▸ Listed entries
— BEGIN —

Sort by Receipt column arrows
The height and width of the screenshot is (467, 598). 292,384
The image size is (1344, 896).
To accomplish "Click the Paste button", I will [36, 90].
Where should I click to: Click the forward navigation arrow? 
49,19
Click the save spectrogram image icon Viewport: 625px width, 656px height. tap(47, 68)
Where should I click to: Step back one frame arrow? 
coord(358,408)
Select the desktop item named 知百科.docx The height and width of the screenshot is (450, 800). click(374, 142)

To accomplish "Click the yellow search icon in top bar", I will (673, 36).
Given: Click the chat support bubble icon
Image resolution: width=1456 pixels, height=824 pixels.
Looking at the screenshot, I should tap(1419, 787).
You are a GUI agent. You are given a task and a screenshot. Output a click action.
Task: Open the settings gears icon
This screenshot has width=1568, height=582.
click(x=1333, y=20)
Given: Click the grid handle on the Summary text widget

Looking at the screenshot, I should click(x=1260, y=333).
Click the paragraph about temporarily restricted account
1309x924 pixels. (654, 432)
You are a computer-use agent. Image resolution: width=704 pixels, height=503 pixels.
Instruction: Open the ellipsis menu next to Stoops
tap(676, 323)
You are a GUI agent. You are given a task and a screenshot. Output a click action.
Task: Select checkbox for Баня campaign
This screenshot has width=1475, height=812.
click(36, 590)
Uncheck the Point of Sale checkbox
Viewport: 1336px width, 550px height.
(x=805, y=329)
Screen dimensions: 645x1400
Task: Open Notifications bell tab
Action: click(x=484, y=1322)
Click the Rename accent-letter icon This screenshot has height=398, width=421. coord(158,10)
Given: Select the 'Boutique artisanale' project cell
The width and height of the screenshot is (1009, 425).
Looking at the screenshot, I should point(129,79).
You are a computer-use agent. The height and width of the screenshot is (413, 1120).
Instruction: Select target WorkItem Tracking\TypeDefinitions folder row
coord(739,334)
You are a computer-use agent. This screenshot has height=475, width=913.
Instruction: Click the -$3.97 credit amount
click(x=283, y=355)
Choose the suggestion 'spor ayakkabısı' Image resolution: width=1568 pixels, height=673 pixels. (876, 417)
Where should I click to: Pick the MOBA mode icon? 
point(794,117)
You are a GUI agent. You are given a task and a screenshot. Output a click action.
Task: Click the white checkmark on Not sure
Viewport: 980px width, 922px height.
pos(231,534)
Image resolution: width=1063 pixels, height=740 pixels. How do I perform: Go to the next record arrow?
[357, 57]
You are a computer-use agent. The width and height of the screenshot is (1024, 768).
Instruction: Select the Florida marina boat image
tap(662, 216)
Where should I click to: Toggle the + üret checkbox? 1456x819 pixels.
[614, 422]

— END —

▸ What the task requires
Rewrite the lines above so that every "computer-use agent" becomes "desktop assistant", keeping everything else the same.

▸ Complete output
Sort by Receipt column arrows
The height and width of the screenshot is (467, 598). 292,384
The image size is (1344, 896).
To accomplish "Click the Paste button", I will [36, 90].
Where should I click to: Click the forward navigation arrow? 
49,19
Click the save spectrogram image icon Viewport: 625px width, 656px height. tap(47, 68)
Where should I click to: Step back one frame arrow? 
coord(358,408)
Select the desktop item named 知百科.docx The height and width of the screenshot is (450, 800). click(374, 142)

To accomplish "Click the yellow search icon in top bar", I will (673, 36).
Given: Click the chat support bubble icon
Image resolution: width=1456 pixels, height=824 pixels.
Looking at the screenshot, I should tap(1419, 787).
You are a GUI agent. You are given a task and a screenshot. Output a click action.
Task: Open the settings gears icon
This screenshot has width=1568, height=582.
click(x=1333, y=20)
Given: Click the grid handle on the Summary text widget

Looking at the screenshot, I should click(x=1260, y=333).
Click the paragraph about temporarily restricted account
1309x924 pixels. (654, 432)
You are a desktop assistant. Image resolution: width=704 pixels, height=503 pixels.
Instruction: Open the ellipsis menu next to Stoops
tap(676, 323)
You are a GUI agent. You are given a task and a screenshot. Output a click action.
Task: Select checkbox for Баня campaign
This screenshot has width=1475, height=812.
click(36, 590)
Uncheck the Point of Sale checkbox
Viewport: 1336px width, 550px height.
(x=805, y=329)
Screen dimensions: 645x1400
Task: Open Notifications bell tab
Action: click(x=484, y=1322)
Click the Rename accent-letter icon This screenshot has height=398, width=421. coord(158,10)
Given: Select the 'Boutique artisanale' project cell
The width and height of the screenshot is (1009, 425).
Looking at the screenshot, I should point(129,79).
You are a desktop assistant. The height and width of the screenshot is (413, 1120).
Instruction: Select target WorkItem Tracking\TypeDefinitions folder row
coord(739,334)
You are a desktop assistant. This screenshot has height=475, width=913.
Instruction: Click the -$3.97 credit amount
click(x=283, y=355)
Choose the suggestion 'spor ayakkabısı' Image resolution: width=1568 pixels, height=673 pixels. (876, 417)
Where should I click to: Pick the MOBA mode icon? 
point(794,117)
You are a GUI agent. You are given a task and a screenshot. Output a click action.
Task: Click the white checkmark on Not sure
Viewport: 980px width, 922px height.
pos(231,534)
Image resolution: width=1063 pixels, height=740 pixels. How do I perform: Go to the next record arrow?
[357, 57]
You are a desktop assistant. The width and height of the screenshot is (1024, 768).
Instruction: Select the Florida marina boat image
tap(662, 216)
Where should I click to: Toggle the + üret checkbox? 1456x819 pixels.
[614, 422]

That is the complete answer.